And then it hit us hard when he told us: "The US was very much afraid when I discussed a new currency and Obama called me, telling me, 'Are you trying to create a new currency, a new euro?' I said, 'No, I'm just trying to get rid of the U.S. dollar. I'm just trying not to be dependent.'"

It was the foundation stone of what would build into a complex, rolling Hybrid War coup, from NSA spying on the Brazilian government and leading national companies, to the Car Wash corruption investigation (now demolished as a monster racket) to the impeachment of President Dilma Rousseff, the imprisonment of Lula, and the emergence of the Purveyor of Chaos, Jair Bolsonaro.

My journey started in Cambodia. I had spent hours wandering around Beng Mealea, the jungle squeezing the stony repose of the Angkorian ruins, meditating on the rise and fall of empires. The message popped up on my phone in the dead of night: the request for an interview with Lula, placed five months ago, had been approved. How soon could I get to Sao Paulo?

From Southeast Asia to South America, via Qatar, to Sao Paulo late the following afternoon. As we landed in the city the sky was literally black. Later I found out why: the mini-Apocalypse Now was a direct consequence of the wild fires in the lower Amazon.
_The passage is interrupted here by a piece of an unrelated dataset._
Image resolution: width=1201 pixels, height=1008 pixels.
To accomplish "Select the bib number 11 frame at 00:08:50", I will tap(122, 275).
Surveying the World From a Tiny Cell

The next day the three of us (two other journalists) flew to operation Car Wash's HQ, mockingly referred to by Brazilians as the Curitiba Republic. Our first Uber driver in Curitiba, a city of 1.8 million people, was a Muay Thai specialist cum underground homicide detective. Yes, he had killed people on the job.

Early in the evening, the day before the interview was scheduled, the Brazilian Feds suddenly started deploying stalling tactics. One of Lula's lawyers, Manuel Caetano, engineered a silky counter-punch, with a twist: the interviews' approval could go back to the Supreme Court again, and they would reconfirm the green light. The Feds relented.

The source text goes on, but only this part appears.